It was a kind of go-as-you-please until about the tenth roun', when I accidentally drops the mail-bag on the bear's head, an' that makes him boilin' mad; so he lights out after us as tho' he had swallered a hornet's nest.

"Then away we goes up an' down, up an' down, an' roun' an' roun' that perpendicular race track, until we made such a blur in the scen'ry that any fool with half an eye an' standin' half a mile away could 'a' seen a great big figger eight layin' on its side in the middle o' the landscape. We took turns at carryin' the packet, but sometimes I noticed Old-pot-head's son was havin' a good deal of trouble with it. It didn't seem to bother him much when he was climbin' up; for he just swung it on his back with the loop o' the tump-line over his head, an' so he had his hands free. But it was when he was comin' down the slippery birch that the weight of the bag made him rather more rapid than he wanted to be; an' so, when he an' the bag struck groun', they nearly always bounced apart; an' if the Injun failed to get his feet in time to ketch the sack on the first bounce,

I ketched it on the second bounce as I glode by. So between the two of us we managed to hang on to the packet.

"By-an'-by, we was gettin' terribly tuckered out. It was a good thing for us that the bear was gettin' winded an' dizzy as well; because, at about the sixty-seventh roun', the brute had no sooner gone down the birch than he bounded up agen just when Old-pot-head's son was a-climbin' thro' the upper branches o' the birch. So he slips over into the top o' the east pine, while I stays in the top o' the west pine, an' the bear sits down in a upper crotch o' the birch.

"Well, we puts in a good many heats of anywhere from twenty-five to seventy-five laps roun' that track by the time daylight comes, an' sunrise finds us all ketching our wind in the upper branches. I noticed that whenever the brute wanted to stop the whirligig it always climbed up the birch just in time to separate me an' me pardner; an' there we would sit, me in the west pine, me pardner in the east pine, an' the black brute right in between.

"About breakfast time me an' the Injun was feelin' mighty hungry. There we sat cussin' our luck an' castin' longin' glances down at the grub bag. By the time I'd caught me wind a great idea strikes me. Durin' the next heat I would rush out. So I sings out my intentions to me pardner; an' he says he thinks we can do it. So while he was carryin' Her Majesty's mail I was to try an' grab the grub bag.

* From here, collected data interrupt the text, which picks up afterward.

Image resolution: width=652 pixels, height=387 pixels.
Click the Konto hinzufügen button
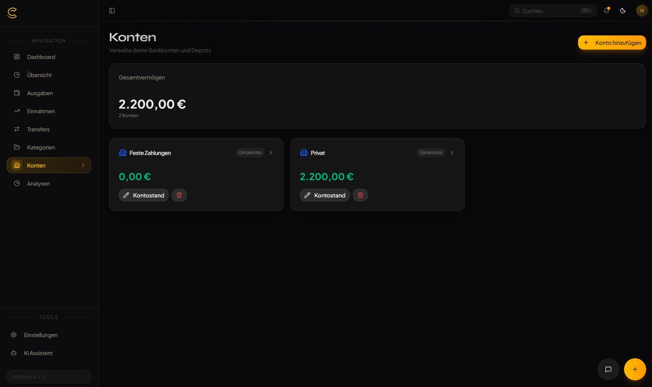612,42
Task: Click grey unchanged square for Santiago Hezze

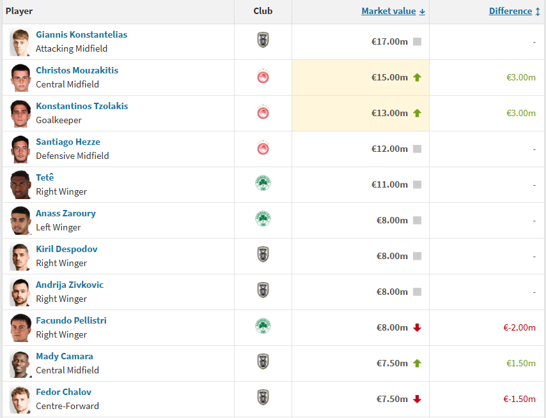Action: pyautogui.click(x=417, y=149)
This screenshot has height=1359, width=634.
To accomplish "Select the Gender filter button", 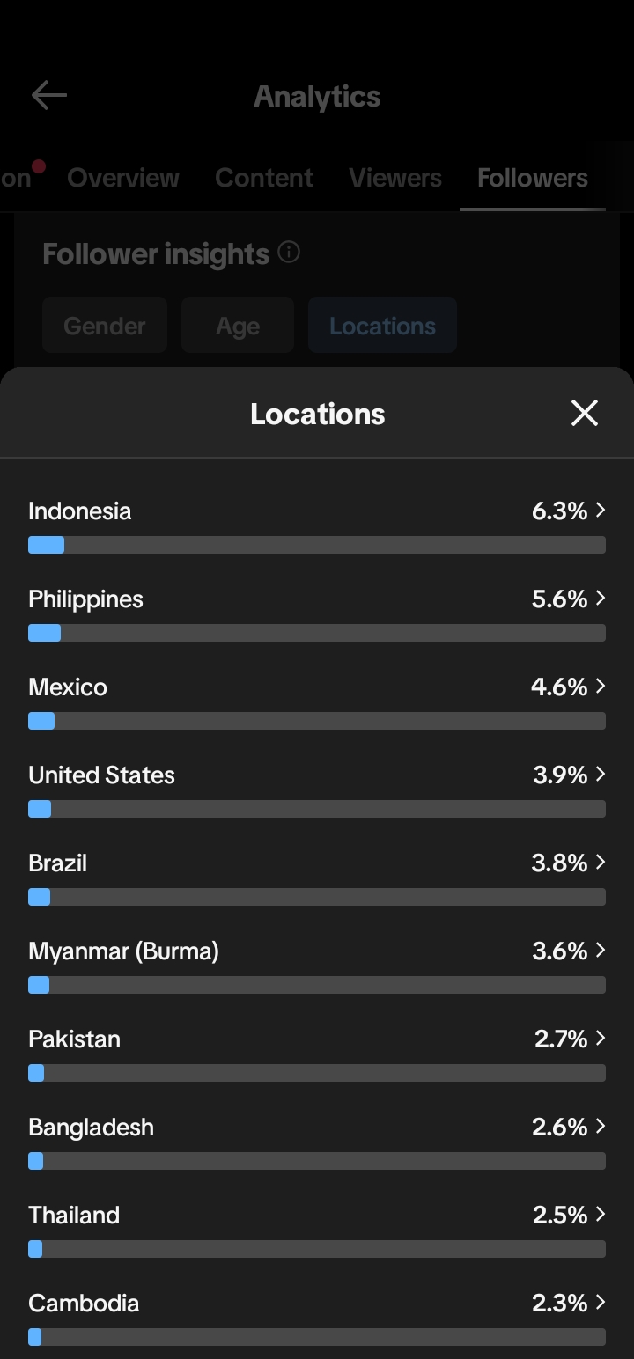I will pos(105,325).
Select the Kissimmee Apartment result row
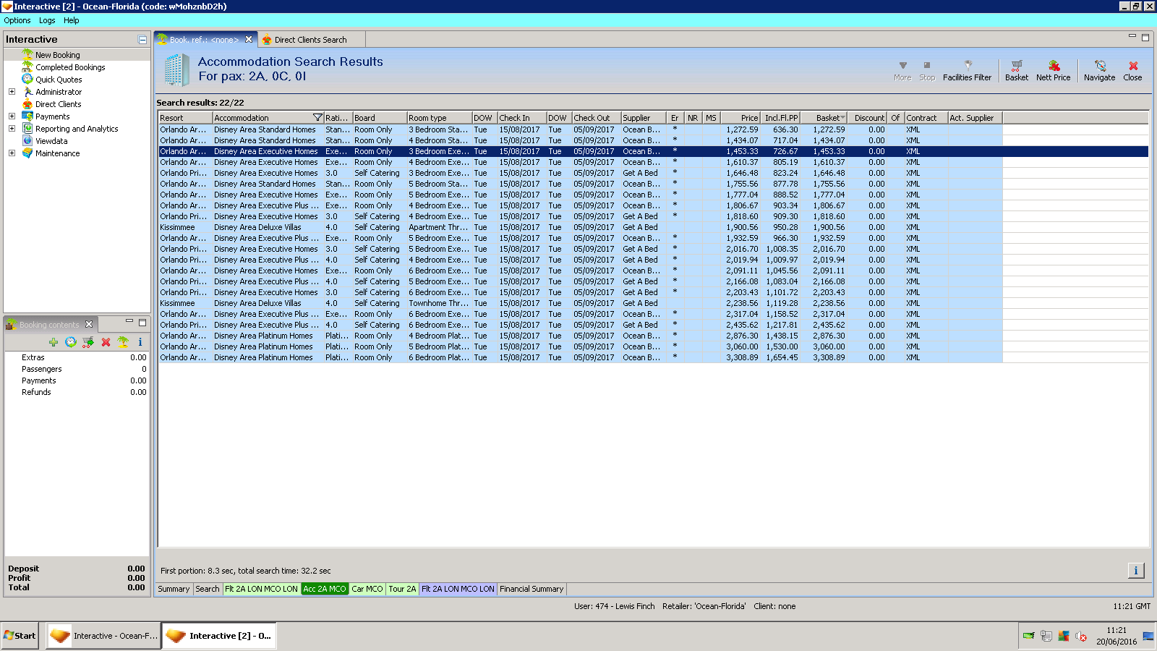Screen dimensions: 1157x651 (x=434, y=227)
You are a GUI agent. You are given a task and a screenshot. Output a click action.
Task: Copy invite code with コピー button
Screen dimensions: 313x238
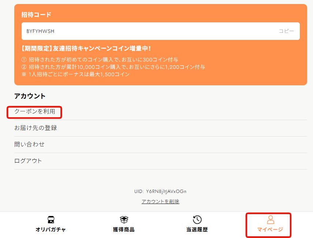[x=286, y=31]
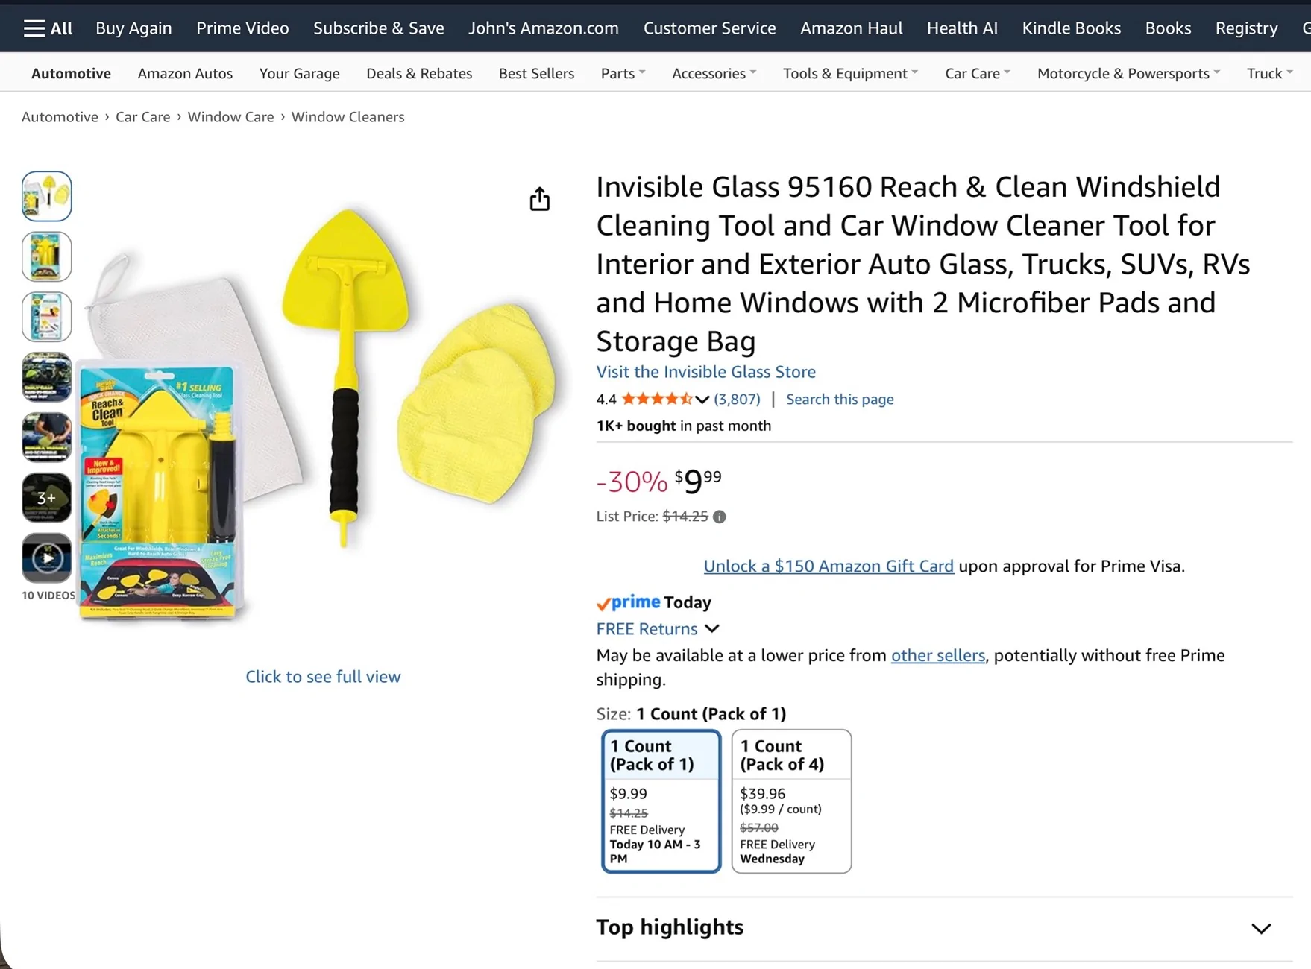Select the 1 Count Pack of 4 option

tap(791, 801)
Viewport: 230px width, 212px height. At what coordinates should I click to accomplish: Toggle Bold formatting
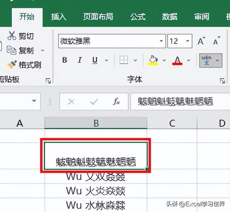pos(65,60)
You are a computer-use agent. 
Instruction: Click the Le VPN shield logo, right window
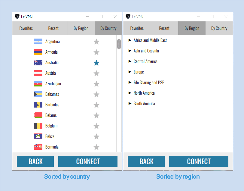128,17
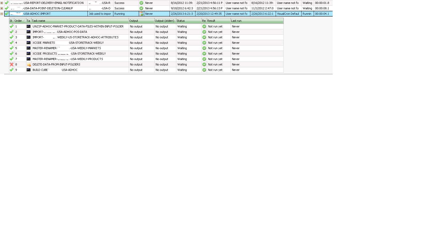The image size is (424, 238).
Task: Expand the REPORT-DELIVERY-EMAIL-NOTIFICATION job row
Action: click(x=2, y=3)
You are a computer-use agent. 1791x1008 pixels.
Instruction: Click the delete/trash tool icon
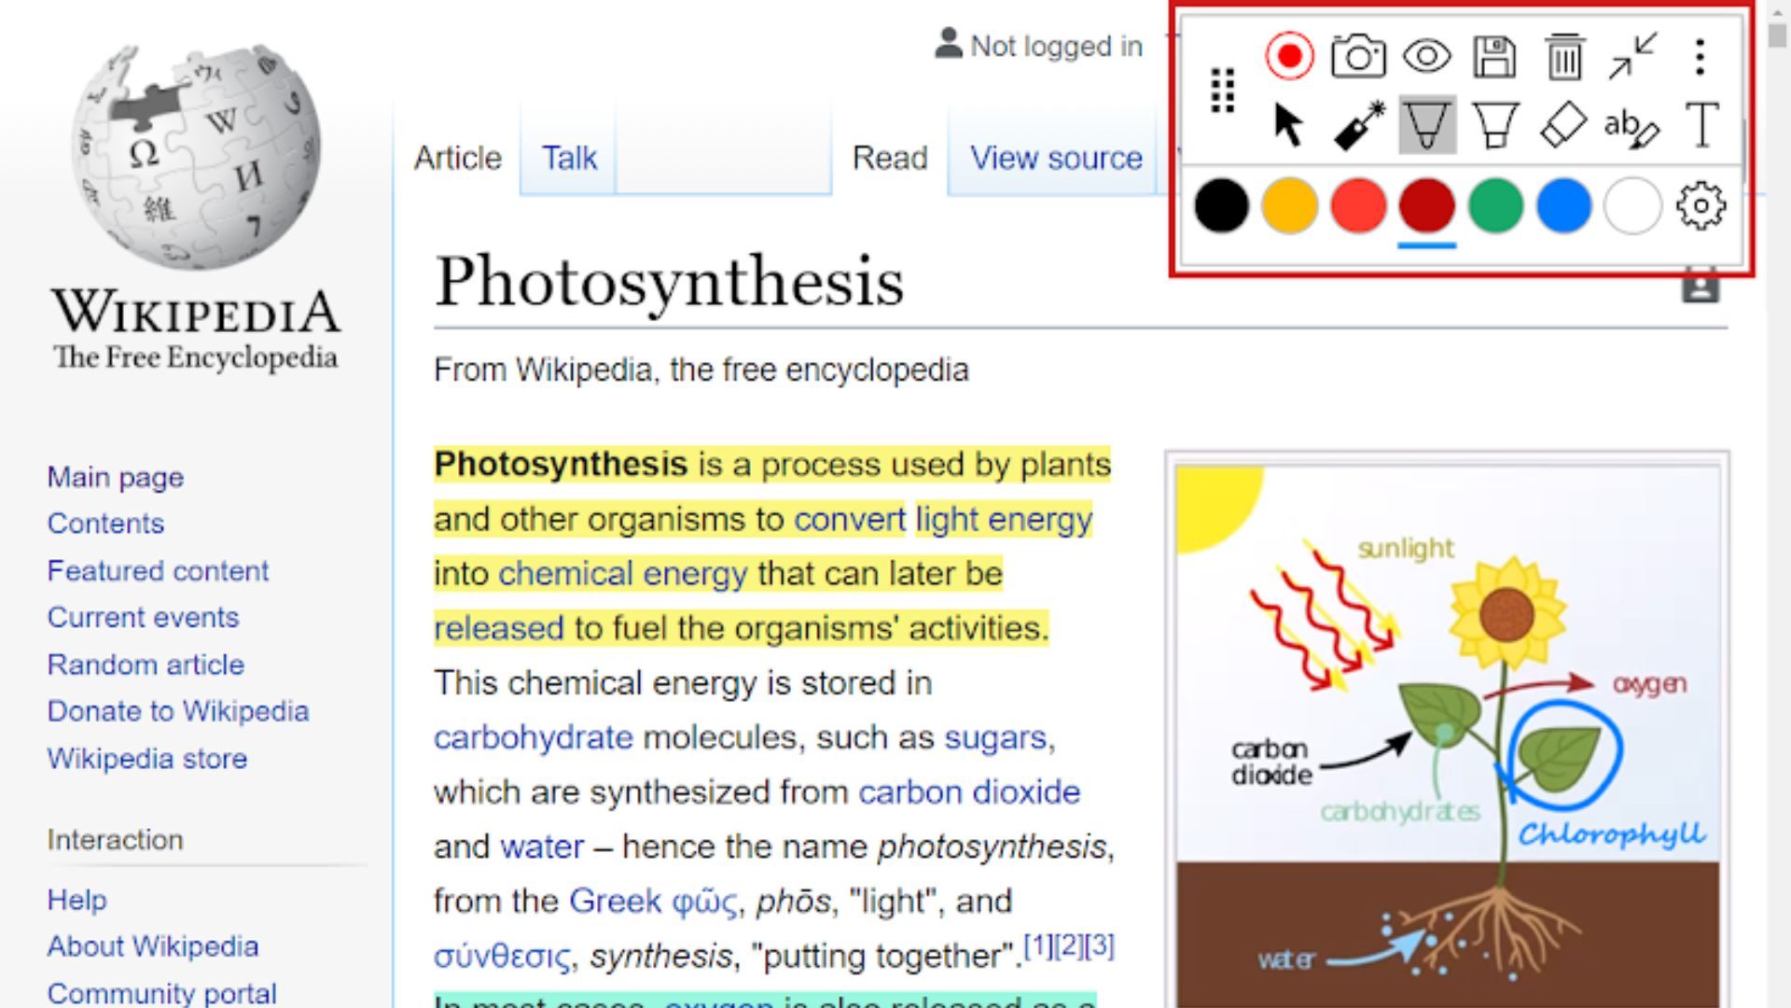(x=1564, y=57)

"We got ready, an' dropped down them pines so fast that we both hits groun' before the bear knows what's doin'. Then I leaves that tree like as if all the animals in the woods was after me. I got on so much speed that by the time I grabs the grub bag I was goin' so fast that I couldn't turn roun' without slackin' down. That's where I loses a terrible amount o' time, an' I was beginnin' to think it was all up with me. By the time I got headed roun' agen for the tree, I sees that the bear is comin' down with his back to me. When he hits groun' he sees the Injun dancin' roun' the foot o' the west pine; so he makes for the redskin, an' chases him up while I climbs the east pine.

"Then we all went roun' an' roun' for maybe fifty laps, an' the way we wore the bark off them trees an' trod down the grass between 'em was a caution. By-an'-by the bear gets so dizzy that he bucks up the birch agen, an' sure enuff that stops the performance.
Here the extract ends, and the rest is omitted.